- What is asked: Write out the items verbatim, beginning at the line that contains "You are a GUI" and stopping after the line that contains "Task: Click edit icon for GE1/0/0 row".

- Supplied data:
'''

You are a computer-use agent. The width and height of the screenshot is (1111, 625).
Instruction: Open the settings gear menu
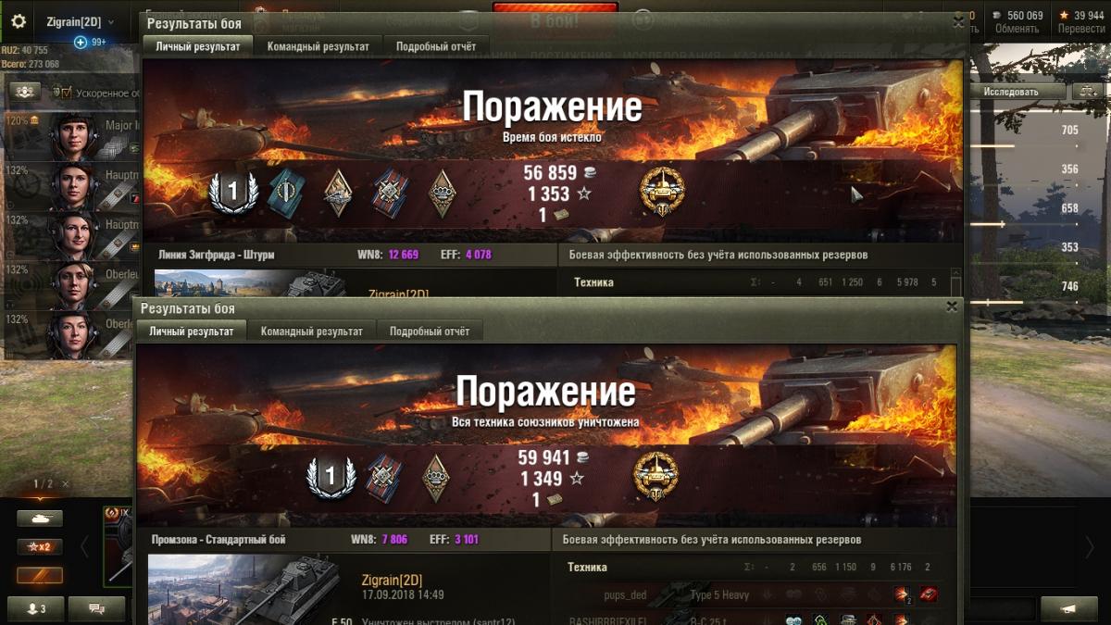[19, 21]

'''
'''

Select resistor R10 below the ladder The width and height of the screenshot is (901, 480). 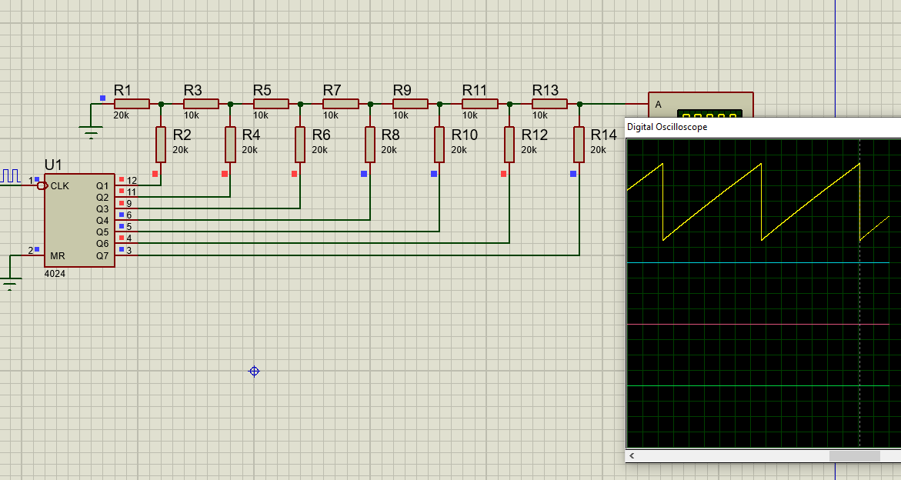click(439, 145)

'''
'''

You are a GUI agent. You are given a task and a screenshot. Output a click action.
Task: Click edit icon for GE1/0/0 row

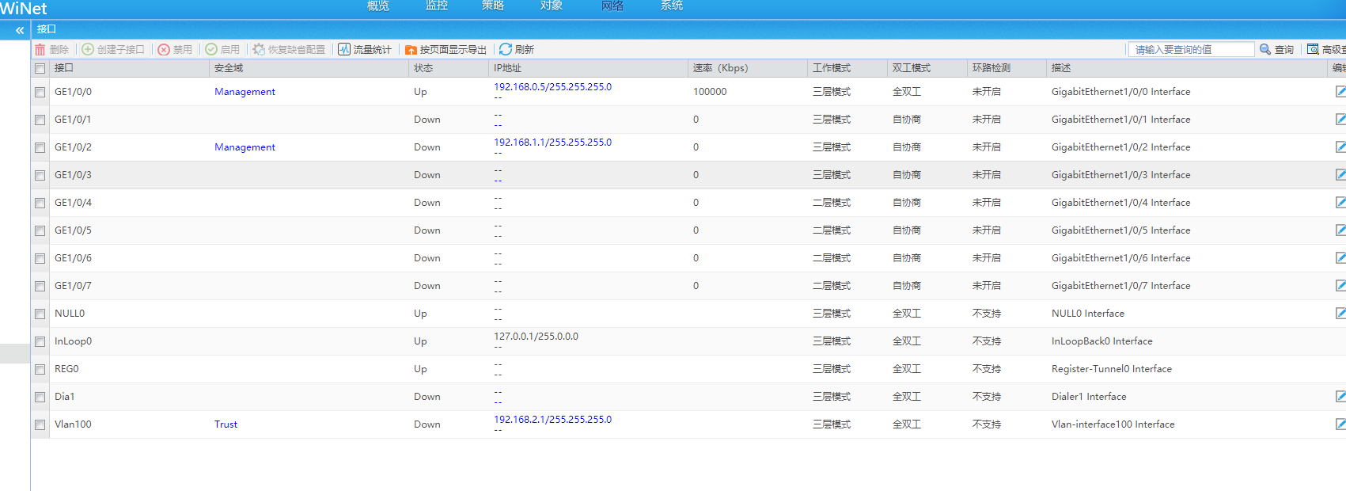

'''

- Solution to this problem:
You are a GUI agent. You are given a task and a screenshot. Output a click action.
Task: Click edit icon for GE1/0/0 row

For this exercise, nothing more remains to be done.